The changes that were made to Ontario legislation in 2014 were as a result of the 2013 Hawkins-Gignac Act, named to honour the OPP constable Laurie Hawkins and her family who were killed in 2008 from carbon monoxide poisoning in their Woodstock home, caused from a blocked chimney. The legislation amended the fire and building codes to make carbon monoxide alarms mandatory. Despite the law, people in Ontario continue to die, with most deaths related to home exposures. And near misses occur. In 2018, eight people from one home in Peel Region were assessed in hospital after reporting multiple symptoms, including vomiting.

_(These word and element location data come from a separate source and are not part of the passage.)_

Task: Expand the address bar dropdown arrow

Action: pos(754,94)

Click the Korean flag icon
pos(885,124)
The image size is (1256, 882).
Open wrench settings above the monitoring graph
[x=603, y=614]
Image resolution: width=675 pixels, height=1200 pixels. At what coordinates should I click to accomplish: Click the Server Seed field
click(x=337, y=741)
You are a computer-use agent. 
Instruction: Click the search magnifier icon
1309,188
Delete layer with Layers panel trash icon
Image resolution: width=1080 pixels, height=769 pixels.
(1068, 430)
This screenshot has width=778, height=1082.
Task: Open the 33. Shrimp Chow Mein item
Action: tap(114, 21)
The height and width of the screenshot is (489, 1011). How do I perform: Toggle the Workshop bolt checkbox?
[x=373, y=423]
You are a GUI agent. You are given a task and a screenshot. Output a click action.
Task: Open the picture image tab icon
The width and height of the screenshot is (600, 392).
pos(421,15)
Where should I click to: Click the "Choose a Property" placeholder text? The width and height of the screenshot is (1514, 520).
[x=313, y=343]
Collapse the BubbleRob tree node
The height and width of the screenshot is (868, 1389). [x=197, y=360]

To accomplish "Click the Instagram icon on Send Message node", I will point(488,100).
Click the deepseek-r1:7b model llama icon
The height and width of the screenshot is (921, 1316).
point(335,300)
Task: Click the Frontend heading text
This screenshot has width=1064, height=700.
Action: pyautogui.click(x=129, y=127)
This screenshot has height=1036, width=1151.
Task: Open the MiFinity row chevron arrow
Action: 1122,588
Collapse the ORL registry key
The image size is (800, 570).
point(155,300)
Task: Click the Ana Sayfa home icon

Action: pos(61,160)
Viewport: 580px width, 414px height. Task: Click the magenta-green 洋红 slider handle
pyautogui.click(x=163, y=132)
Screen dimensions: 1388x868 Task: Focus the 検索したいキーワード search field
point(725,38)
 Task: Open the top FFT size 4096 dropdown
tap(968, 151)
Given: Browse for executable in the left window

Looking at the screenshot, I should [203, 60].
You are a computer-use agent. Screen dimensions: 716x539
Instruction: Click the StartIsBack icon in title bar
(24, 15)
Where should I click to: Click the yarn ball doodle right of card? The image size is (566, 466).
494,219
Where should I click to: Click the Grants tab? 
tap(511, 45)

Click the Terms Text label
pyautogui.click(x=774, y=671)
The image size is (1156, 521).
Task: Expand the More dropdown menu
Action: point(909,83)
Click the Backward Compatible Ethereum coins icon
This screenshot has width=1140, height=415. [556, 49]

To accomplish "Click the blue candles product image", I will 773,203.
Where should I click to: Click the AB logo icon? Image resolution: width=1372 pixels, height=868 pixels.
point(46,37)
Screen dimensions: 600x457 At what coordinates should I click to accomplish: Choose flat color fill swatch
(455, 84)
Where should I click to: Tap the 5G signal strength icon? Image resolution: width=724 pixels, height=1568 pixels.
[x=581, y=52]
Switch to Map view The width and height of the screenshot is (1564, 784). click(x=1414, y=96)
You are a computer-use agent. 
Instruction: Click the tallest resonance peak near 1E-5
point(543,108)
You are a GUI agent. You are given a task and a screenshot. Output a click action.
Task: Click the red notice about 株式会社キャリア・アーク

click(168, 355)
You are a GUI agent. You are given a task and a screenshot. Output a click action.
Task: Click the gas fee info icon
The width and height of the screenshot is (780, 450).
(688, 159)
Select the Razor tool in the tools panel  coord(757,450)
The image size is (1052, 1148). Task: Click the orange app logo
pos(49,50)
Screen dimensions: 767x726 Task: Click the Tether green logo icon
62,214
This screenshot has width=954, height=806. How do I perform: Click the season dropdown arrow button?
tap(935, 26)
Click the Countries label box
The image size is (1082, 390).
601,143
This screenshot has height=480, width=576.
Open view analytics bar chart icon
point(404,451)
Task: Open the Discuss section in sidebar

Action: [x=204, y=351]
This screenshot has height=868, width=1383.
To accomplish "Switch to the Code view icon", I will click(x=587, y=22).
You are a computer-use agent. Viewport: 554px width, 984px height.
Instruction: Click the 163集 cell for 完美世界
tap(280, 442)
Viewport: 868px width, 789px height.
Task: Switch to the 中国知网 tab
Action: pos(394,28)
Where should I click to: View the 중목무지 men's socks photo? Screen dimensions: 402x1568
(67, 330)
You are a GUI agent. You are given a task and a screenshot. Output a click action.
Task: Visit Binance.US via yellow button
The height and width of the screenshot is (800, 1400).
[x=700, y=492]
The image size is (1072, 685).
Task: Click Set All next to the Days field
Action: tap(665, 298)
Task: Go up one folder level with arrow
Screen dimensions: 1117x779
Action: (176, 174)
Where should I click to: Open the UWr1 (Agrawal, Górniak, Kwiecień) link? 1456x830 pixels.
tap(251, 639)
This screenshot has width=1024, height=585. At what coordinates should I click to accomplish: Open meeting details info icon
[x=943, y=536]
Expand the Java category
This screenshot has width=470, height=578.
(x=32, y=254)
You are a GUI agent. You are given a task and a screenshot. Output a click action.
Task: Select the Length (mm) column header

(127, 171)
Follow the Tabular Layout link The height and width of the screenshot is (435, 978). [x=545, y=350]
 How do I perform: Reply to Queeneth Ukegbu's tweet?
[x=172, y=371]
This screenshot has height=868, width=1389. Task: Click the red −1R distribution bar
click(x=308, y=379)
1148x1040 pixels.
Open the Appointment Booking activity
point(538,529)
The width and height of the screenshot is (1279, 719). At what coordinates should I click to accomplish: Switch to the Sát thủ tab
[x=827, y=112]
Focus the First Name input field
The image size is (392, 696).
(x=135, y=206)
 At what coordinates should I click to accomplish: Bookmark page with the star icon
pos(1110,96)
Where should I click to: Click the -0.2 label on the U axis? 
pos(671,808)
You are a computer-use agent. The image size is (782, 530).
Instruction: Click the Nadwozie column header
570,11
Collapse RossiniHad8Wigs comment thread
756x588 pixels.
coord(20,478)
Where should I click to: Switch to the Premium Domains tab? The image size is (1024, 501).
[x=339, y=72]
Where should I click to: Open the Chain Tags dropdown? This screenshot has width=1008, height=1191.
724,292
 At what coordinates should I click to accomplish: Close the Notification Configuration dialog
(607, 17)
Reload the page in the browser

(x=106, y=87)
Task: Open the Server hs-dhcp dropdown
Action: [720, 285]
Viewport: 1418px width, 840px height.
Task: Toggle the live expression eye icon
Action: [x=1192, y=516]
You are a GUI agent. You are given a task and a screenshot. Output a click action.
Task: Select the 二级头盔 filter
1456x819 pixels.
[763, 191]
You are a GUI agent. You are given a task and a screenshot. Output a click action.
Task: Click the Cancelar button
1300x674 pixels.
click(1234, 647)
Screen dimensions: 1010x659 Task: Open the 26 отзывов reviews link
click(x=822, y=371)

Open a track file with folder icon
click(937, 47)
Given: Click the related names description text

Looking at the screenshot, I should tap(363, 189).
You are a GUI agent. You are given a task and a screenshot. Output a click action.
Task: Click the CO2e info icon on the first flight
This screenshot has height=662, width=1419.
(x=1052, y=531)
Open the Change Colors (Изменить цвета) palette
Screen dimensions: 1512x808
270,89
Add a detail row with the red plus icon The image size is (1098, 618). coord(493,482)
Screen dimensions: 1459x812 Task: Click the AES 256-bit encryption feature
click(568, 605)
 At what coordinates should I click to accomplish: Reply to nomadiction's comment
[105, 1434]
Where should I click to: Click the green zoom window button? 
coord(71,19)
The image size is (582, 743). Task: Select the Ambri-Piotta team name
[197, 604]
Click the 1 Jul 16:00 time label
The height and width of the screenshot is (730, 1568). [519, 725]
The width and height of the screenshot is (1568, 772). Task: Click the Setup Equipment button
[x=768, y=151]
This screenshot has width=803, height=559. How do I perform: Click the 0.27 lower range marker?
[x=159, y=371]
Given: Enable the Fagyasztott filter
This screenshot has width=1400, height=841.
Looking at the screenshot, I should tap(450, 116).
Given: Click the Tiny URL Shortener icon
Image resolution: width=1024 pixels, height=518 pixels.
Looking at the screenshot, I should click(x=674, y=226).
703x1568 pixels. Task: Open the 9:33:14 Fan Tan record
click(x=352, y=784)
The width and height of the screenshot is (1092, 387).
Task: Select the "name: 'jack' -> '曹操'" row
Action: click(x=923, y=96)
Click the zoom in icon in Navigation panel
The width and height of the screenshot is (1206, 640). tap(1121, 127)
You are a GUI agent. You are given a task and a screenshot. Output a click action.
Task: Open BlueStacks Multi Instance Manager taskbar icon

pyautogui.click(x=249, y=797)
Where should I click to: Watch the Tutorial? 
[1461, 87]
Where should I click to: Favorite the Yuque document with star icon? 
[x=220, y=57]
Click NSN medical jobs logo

Carbon monoxide (CO) is a deadly odourless and colourless gas. It is usually associated with the fumes from burning fuel in some type of engine, a car, a small engine, a boiler, a gas furnace, or a grill. The gas can build up, particularly indoors, and be the source of a poisoning of multiple people. At doses of 200 parts per million, a person may experience headaches or dizziness or faint after a two hour exposure. At higher levels, the gas can overcome a person with little or no warning. Furthermore, those with heart or lung disease may be at more risk of collapsing. Generally, if provided fresh breathing air in a timely manner, the affected individual can recover.
In the Manitoba example, just a three-hour exposure to the level reported could have been fatal. Manitoba has made carbon monoxide alarms mandatory in any new home built after 2011 but not in older homes. Also included in their existing legislation are buildings that require regular fire safety inspections, such as restaurants, hospitals, day cares and hotels/motels.
So, we have better protection, on paper at least, here in Ontario – but does that translate into actual protection in the places we need it? True confessions here – my own home has only one alarm, placed near the bedrooms where family usually stay when they visit. I am not sure why we don’t have one near our bedroom – but the events in Manitoba have served as a wake-up call and by the time this column appears, I will be in full compliance.
How about you – are you protected? Do you have an alarm and are you certain it is operating? Did you know they have an expiry date and need to be replaced regularly? If you are a tenant, it is your landlord’s responsibility. But if you own your home, it’s up to you to make sure you and your loved ones are protected from this silent killer.